After some months of comparative study, the powerful German magazine
association VDZ has developed
an online micropayment standard and selected three systems to recommend to its members, so taking the global lead in this field before the Americans.
The three will probably be - yet unconfirmed - Firstgate, AOL and Deutsche Telekom.
They will handle the payments through the user's phone bills,
via prepaid accounts, or via the user's bank account once a month - individual micropayments will be aggregated over a month and then cumulatively deducted from the users account, says Alexander von Reibnitz, VDZ's new media consultant.
"We would like to work together with the big
ISPs as well as with leading, reliable and easy-to-use billing partners" he adds.
All systems are web-based and so do not require publishers to set up large new or complicated systems.
VDZ has made a selection from some 25 operational systems available in Germany.
The official recommendation will evolve in about a week's time, according to Mr Von Reibnitz.
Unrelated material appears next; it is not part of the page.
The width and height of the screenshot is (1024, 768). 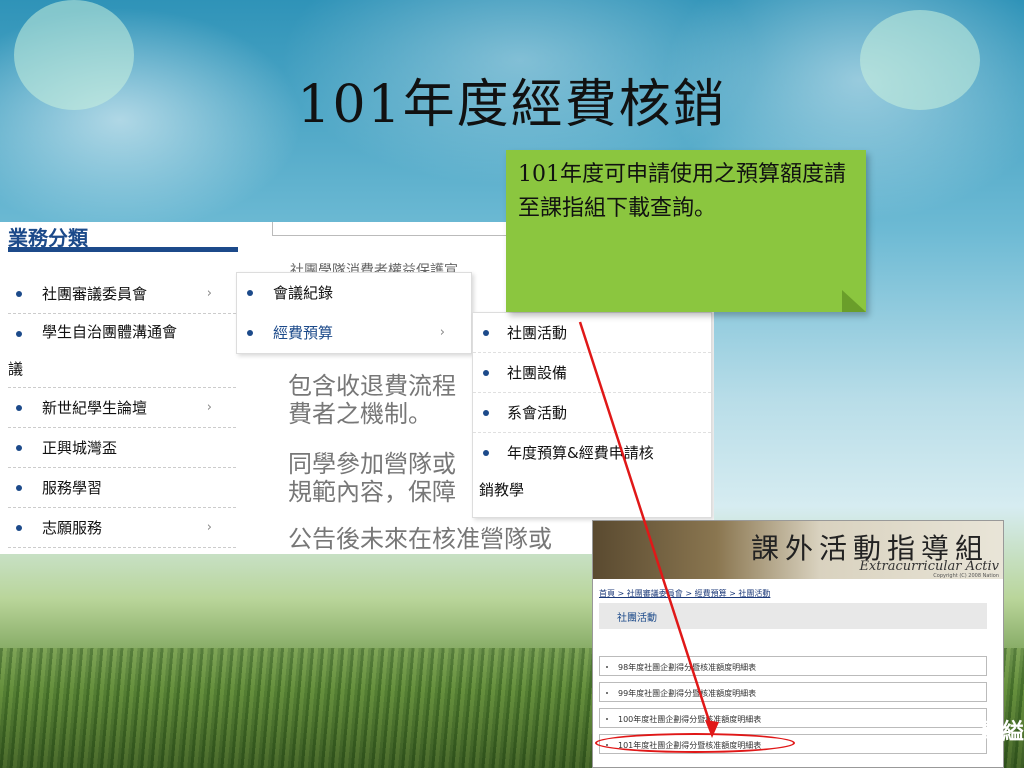 I want to click on budget-item-label: 銷教學, so click(x=502, y=490).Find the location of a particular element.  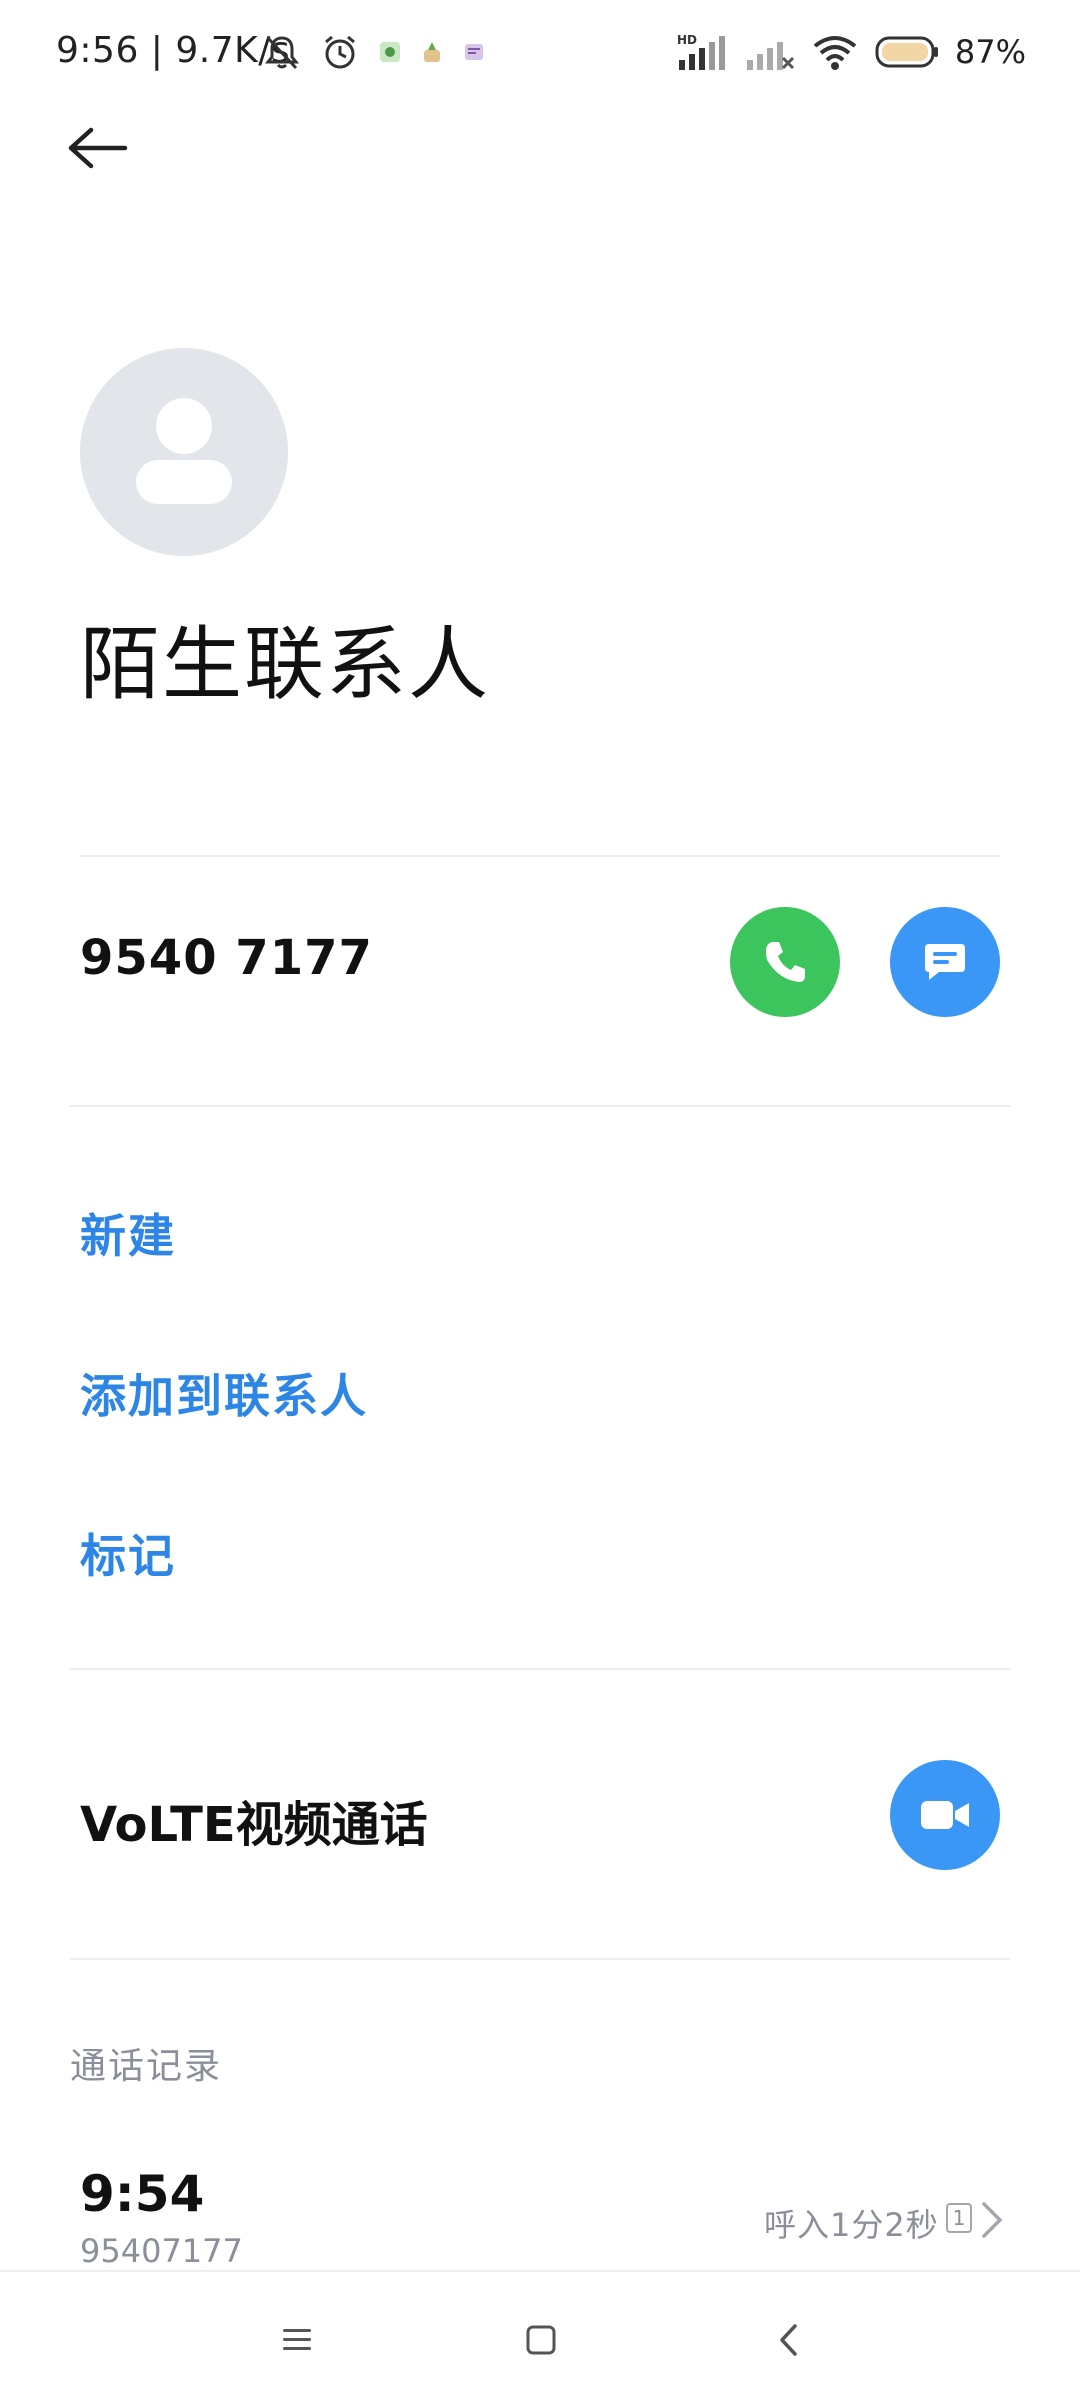

message-icon is located at coordinates (945, 962).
The work is the result of a special task force under the name of Phoenix to deal with online content payment.
VDZ's choice was based upon the need for a branded service with a well known name to inspire user's trust, Mr Von Reibnitz stresses.
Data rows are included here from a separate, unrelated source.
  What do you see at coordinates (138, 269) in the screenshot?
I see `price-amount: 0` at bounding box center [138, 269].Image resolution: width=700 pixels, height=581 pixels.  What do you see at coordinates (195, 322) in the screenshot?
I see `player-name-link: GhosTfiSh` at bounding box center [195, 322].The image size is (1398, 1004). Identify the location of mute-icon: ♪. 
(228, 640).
Studies he used show that the average payment for an
article will be about 50 eurocents, while the maximum lies at about 5 euro per session.
The organisation's move is the first of its kind in the world and is sure to have a serious impact all over the continent, Mr. Von Reibnitz acknowledges
as most publishers are still wrestling with the isssue.
A few publishers though, among them some very large as Elsevier Science, have already installed either home grown or other systems.
The recommendation will probably come in just before the CeBit, the largest
IT event in the world that takes place later this month in Hannover, where shopping publishers might otherwise be in the woods and have to wade through smaller and larger non standardized offers, some of which may have no proven track record as yet.
The publishers' need for a system, preferably standardized, is evident.
As the financial results pour in, one publisher after the other becomes acutely
aware of the urgent need to make content pay, often substantially.
This week Pearson announced plans for its FT site to go paid this spring, after having eaten up 60 million pounds that are in no way compensated by ad
sales - that have slumped anyway.
Since January the largest German newspaper, Axel Springer's Bild, started to bill for content on its Bild.de
site.
These moves are mirrored by publishers all over Europe: France, the Benelux,
where leading newspaper publisher PCM in Amsterdam has announced definite
plans to roll out billing this year. And in Norway a group of twenty publishers, including a television station, have set-up a joint effort to test
online payment for content by the name of Innholtsnett, that will run through the Norse company E-Solutions.